START Given records

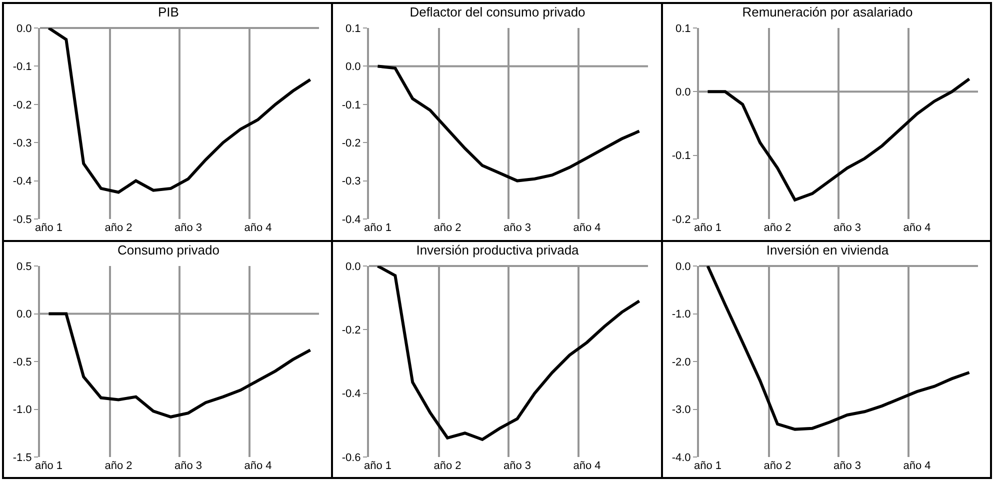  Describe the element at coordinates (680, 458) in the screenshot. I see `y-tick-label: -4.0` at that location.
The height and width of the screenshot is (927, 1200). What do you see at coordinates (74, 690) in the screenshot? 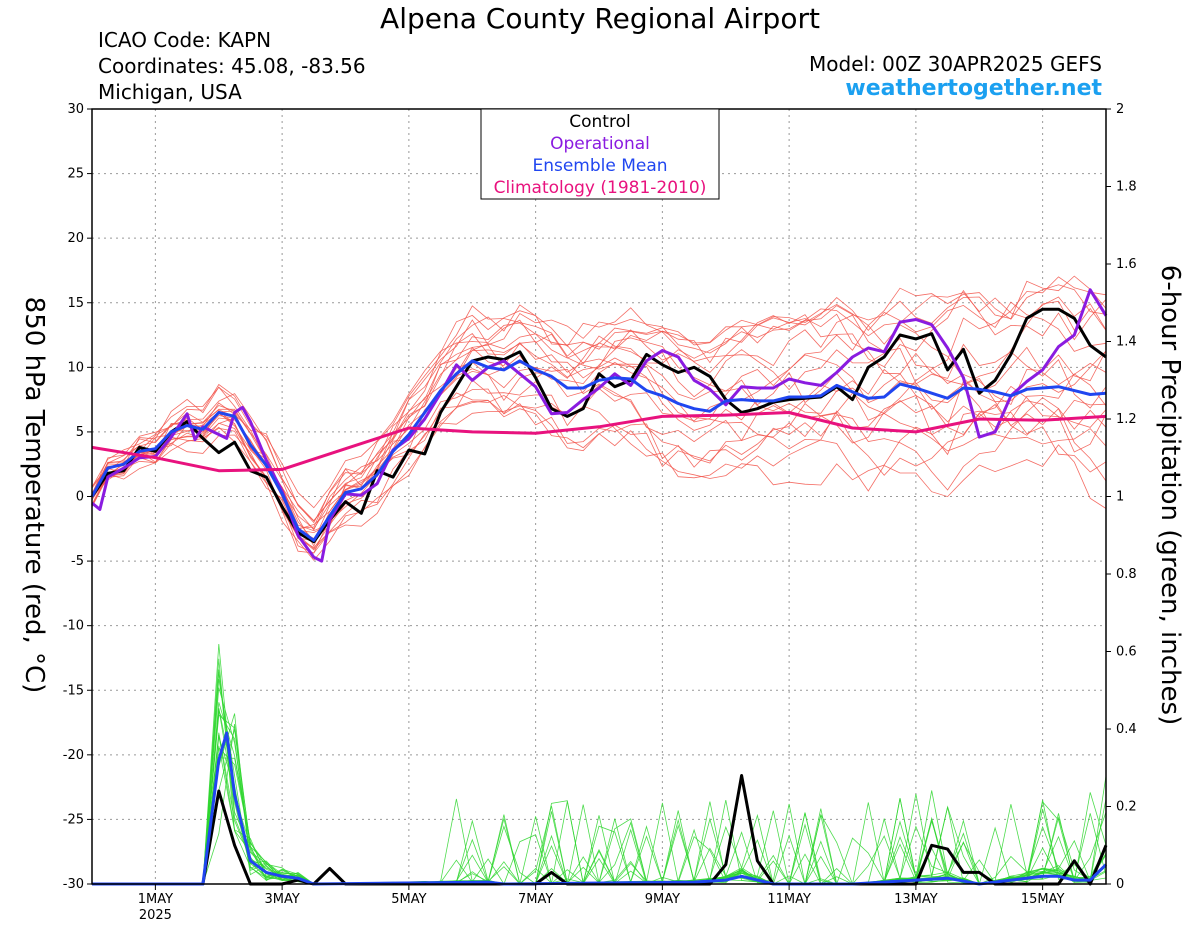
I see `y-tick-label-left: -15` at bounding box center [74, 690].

END Given records
START Given records

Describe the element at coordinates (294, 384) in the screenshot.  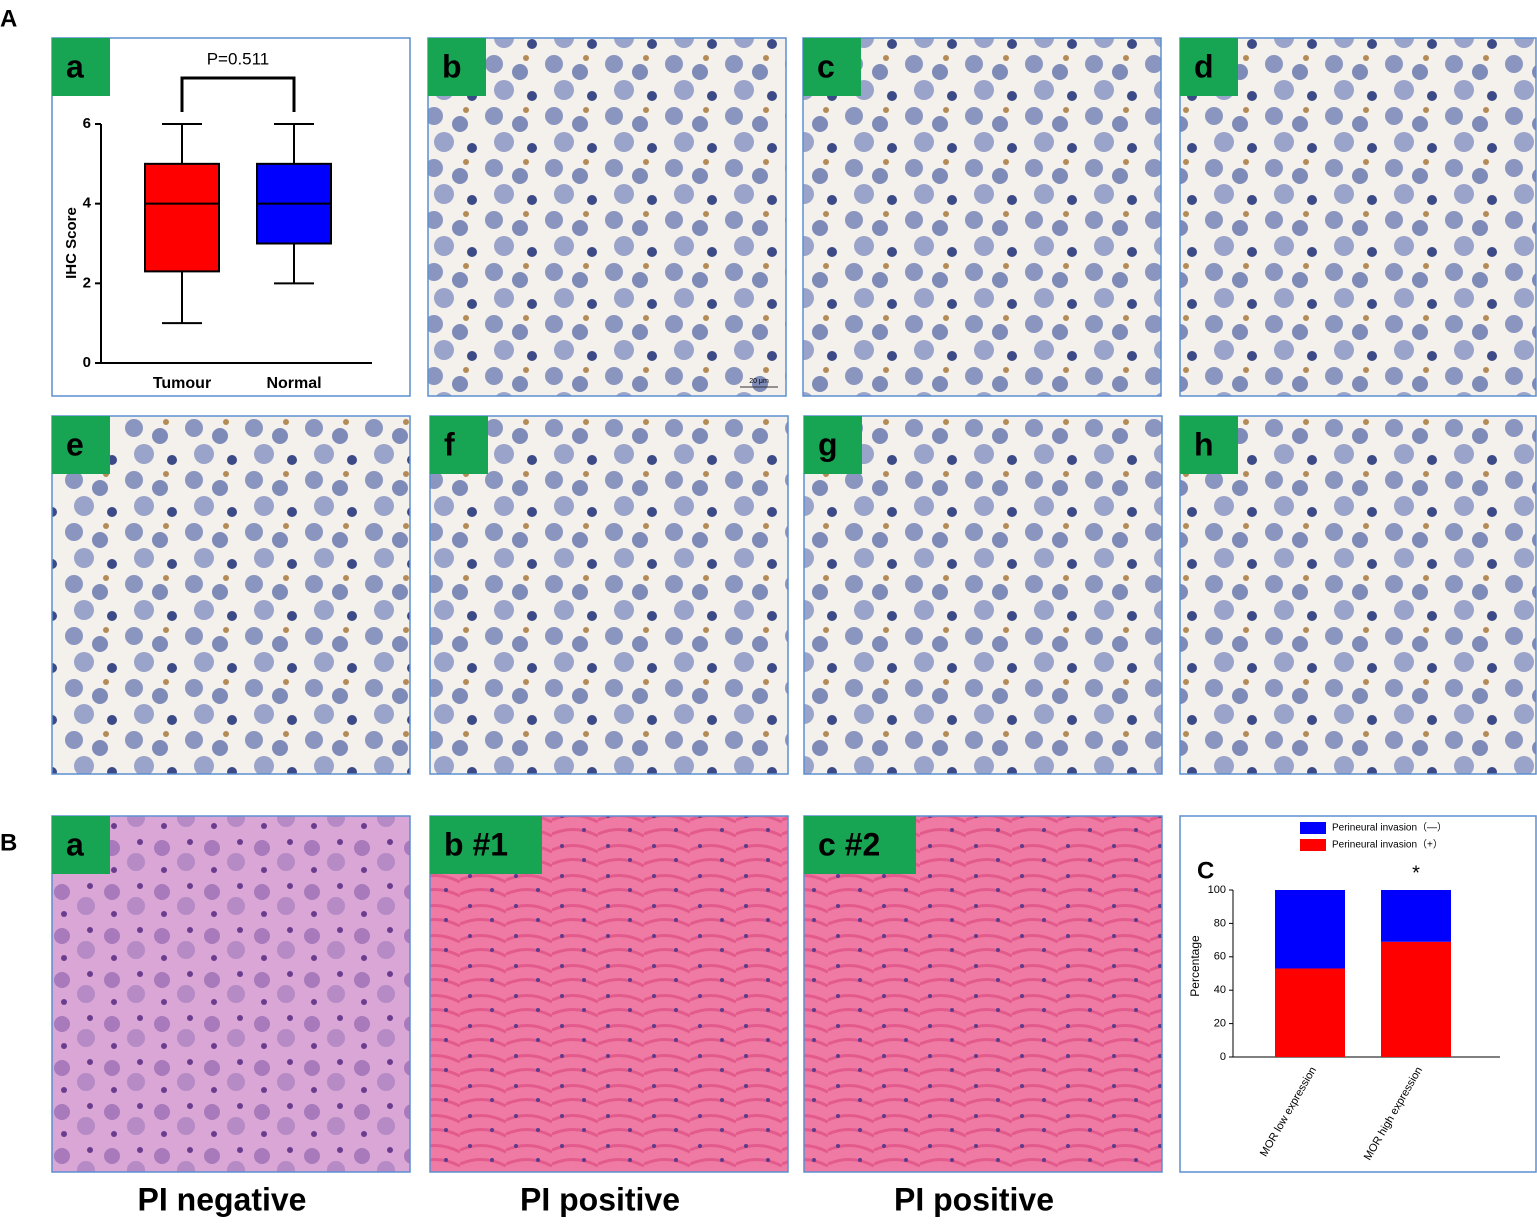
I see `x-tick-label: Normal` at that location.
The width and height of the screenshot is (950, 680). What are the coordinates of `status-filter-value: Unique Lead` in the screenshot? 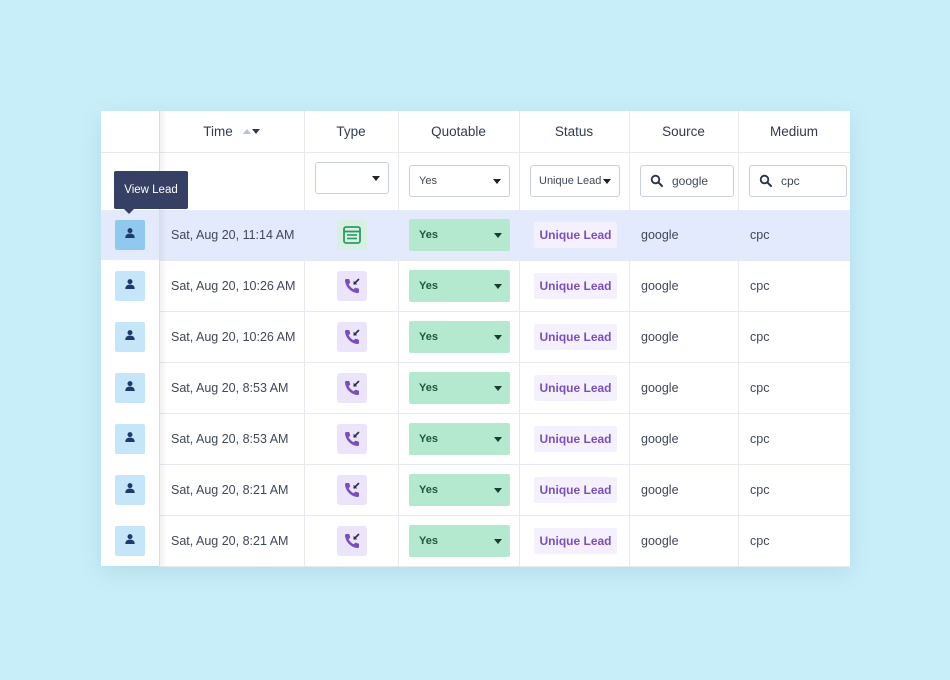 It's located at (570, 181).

END Given records

:: Your task ::
Can you write out, word for word, the text from the line containing "The height and" through the line containing "center [74, 690].", including both of those lines? Leave the pictures out.

:: Solution ::
The height and width of the screenshot is (927, 1200). What do you see at coordinates (74, 690) in the screenshot? 
I see `y-tick-label-left: -15` at bounding box center [74, 690].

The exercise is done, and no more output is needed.